— START Quoted passage —

Screen-Scraping Movie Showtimes Off Google.com With ColdFusion
Yesterday, I experimented with scraping movie showtimes off of the iPhone version of Fandango.com. Today, I wanted to try and do the same thing with the Google.com movie showtimes service. This actually provides an interesting context because it's two very different approaches to the same problem. With Fandango.com, we get XHTML that is so compliant that we can actually parse it into XML and use XPath to query the document. Google, on the other hand, is so conscious about bandwidth usage that they make their HTML as dirty and as incomplete as possible so long as it still renders properly. As such, when we deal with Google's markup, we have to fall back to string parsing and pattern matching rather than DOM querying.
Because I was solving the same problem, I actually wanted to build the same API. So, for this demo, you'll see that the ColdFusion code is almost exactly the same as the code used in the Fandango.com demo:
<!--- Create an instance of the Google movie component. --->
<cfset google = createObject( "component", "Google" ).init() />
<!---
Get the theater information for the showtimes at the
Regal Union Square Stadium 14 theater TODAY.

— END Quoted passage —
— START Entries —

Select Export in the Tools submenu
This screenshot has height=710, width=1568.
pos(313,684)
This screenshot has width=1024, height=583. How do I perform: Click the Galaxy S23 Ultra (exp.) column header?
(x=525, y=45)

— END Entries —

Actions to take:
1. In the showtimes scraping post, which version of Fandango.com did the author scrape the day before?
2. Rewrite the paragraph of the showtimes scraping post that begins "Yesterday, I experimented" as a short bulleted list that keeps its main facts.
3. Continue the showtimes scraping post from the point where it stops.

Task responses:
1. The iPhone version of Fandango.com.

2.
- The author scraped movie showtimes from the iPhone version of Fandango.com yesterday and wants to do the same today with Google.com's showtimes service.
- The two sites take very different approaches to the same problem.
- Fandango.com's XHTML is compliant enough to parse into XML and query with XPath.
- Google keeps its HTML as dirty and incomplete as possible to save bandwidth, as long as it still renders.
- So Google's markup has to be handled with string parsing and pattern matching instead of DOM querying.

3.
ID: 10dd19bd6f57c7c8 - Regal Union Square Stadium 14
ID: 14c321fe7754e274 - AMC Empire 25
NOTE: I had to get the theater ID off the website itself.
--->
<cfset theaterInfo = google.getTheaterInfo( "10dd19bd6f57c7c8" ) />
<!--- Output theater information. --->
<cfoutput>
<p>
<strong>#theaterInfo.title#</strong><br />
</p>
<!---
Loop over the movies to output the movie titles and
the times they are showing.
--->
<cfloop
index="movie"
array="#theaterInfo.movies#">
<p>
<strong>#movie.title#</strong><br />
#arrayToList( movie.showtimes, ", " )#
</p>
</cfloop>
</cfoutput>
Pretty much, the only difference here is that I am instantiating a ColdFusion component called "Google" rather than one called "Fandango." Both of these CFCs have the same public API, which is the method, getTheaterInfo(). This method returns the same structure in both cases. This is the nicest thing about creating an API - that you can change the underlying engine without changing the code that relies on it.
When we run the above code, we get the following page output:
NOTE: Movie data removed at the request of data owner.
The ColdFusion component that powers this is somewhat less complex than the Fandango one because all the movies are listed on one page. In the Fandango version, I had to make several CFHTTP page requests to gather all of the showtime information; but on Google, it's all right there. Of course, this time, I have to rely on Regular Expression pattern matching rather than XPath; but it's not too much more complex.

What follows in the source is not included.